Gum recession is caused by periodontal disease, which begins when the gums pull away from the teeth at a slow or rapid rate, allowing bacteria to enter the space once occupied by healthy tissue. This inflammation of the gums and bone around your teeth can lead to several diseases, including cavities and tooth loss.
Symptoms of Receding Gums
When there is not enough bone surrounding the teeth, receding gums can come along. This leaves your gums vulnerable to infection, which leads to inflammation and tissue death. The early stages of gum disease are not very noticeable, so paying close attention to your dental health is essential. The following are the most common signs of receding gums:
- Red and swollen gums
- Gums that bleed when you brush your teeth, floss or eat certain foods
- Tenderness in the mouth or around the teeth
- Changes to your normal bite such as a shift in upper and lower teeth positioning
- after brushing – this may be due to bone loss
- Constant bad breath or a bad taste in your mouth
Gum Recession Causes
Several factors can lead to receding gums. If you practice poor oral care or neglect existing problems with your gums, plaque and tartar accumulation will cause the gums to recede faster. If you have an illness or medical condition that decreases the strength of your immune system, this can also make you more susceptible to gum disease. Other factors that contribute to the formation of receding gums are:
- Smoking and tobacco use
- Genetics and family history
- Dental implants and braces
- Certain medications, such as steroids
- Excessive brushing or flossing
- Incorrect or inadequate dental care early on in life
- Bad habits such as nail-biting, thumb sucking and mouth breathing
- Hormonal changes during puberty, pregnancy or menopause
Treatment for Receding Gums
Once the gums pull away from the teeth, it becomes more challenging to treat. With early detection and regular care, you can help stop or prevent further receding gums. The most common treatment options for receding gums include:
Scaling and Root Planing
Scaling is a deep cleaning that removes plaque, tartar, and bacteria below the gum line. Root planing smoothes down the edges of teeth to prevent further bone loss. They treat by eliminating any bacteria located in the gums, increasing the chances of gum healing.

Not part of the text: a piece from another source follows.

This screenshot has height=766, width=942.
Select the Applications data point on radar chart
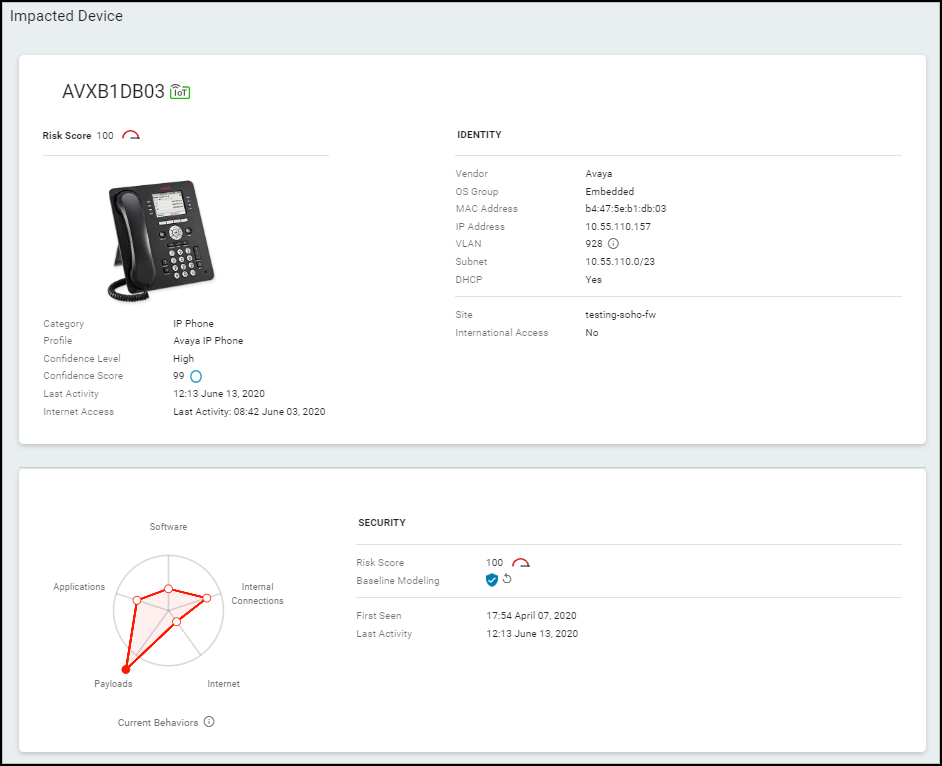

Depending on how much damage has occurred to your gums or bone, surgery may be needed. This includes a flap surgery procedure where gum tissue is cut away from receded areas and repositioned during a reconstruction phase. It may also include grafting procedures where the gums are stitched or sewn together to fill in reduced spaces.
An oral irrigator is a device that cleans between your teeth and below the gum line using a thin jet of water. They can effectively remove plaque and tartar from hard-to-reach areas and help reduce the risk of receding gums.
In this procedure, an electrical needle is used to remove tissue from inside the pocket of inflamed gums – which kills some of the bacteria in the lesion. During this procedure, the gums are left open so the area can heal. It is recommended that you floss and rinse with an antibacterial mouthwash to keep the area clean while it heals.
If the gum infection is too advanced, your dentist may prescribe antibiotics for you to take orally or as a mouthwash. This helps kill any remaining bacteria in the gums after the procedure has been completed. However, they are not recommended for routine use due to their side effects and potential dangers if they are not needed.
Prevention of Receding Gums
To prevent bone loss and reduce the risk of receding gums, it is essential to practice good oral hygiene and regular visits to your dentist. There are several ways to do this, like brushing your teeth for at least two minutes twice a day using an antibacterial mouthwash. As you do this, make sure you brush all areas of your mouth and floss.
It is also essential to avoid too much sugar in your daily diet, eat a balanced diet rich in fruits and vegetables, drink water throughout the day, keep up with maintenance checkups at the dentist every six months, quit smoking or tobacco use if applicable, and practice good oral hygiene habits.
Also, floss once a day – use pre-threaded floss or floss grips if you have trouble doing it by hand. Make sure you floss behind the base of each tooth and below the gum line where plaque and tartar accumulate to avoid damaging your gums and teeth.
If you or a loved one suffers from receding gums, be sure to learn more about how you can stop or prevent further damage before it is too late.
Receding gums is a problem not to be taken lightly. Its effects can impact the teeth and gums (in severe cases), and what’s more, it can make you unattractive because of your smile.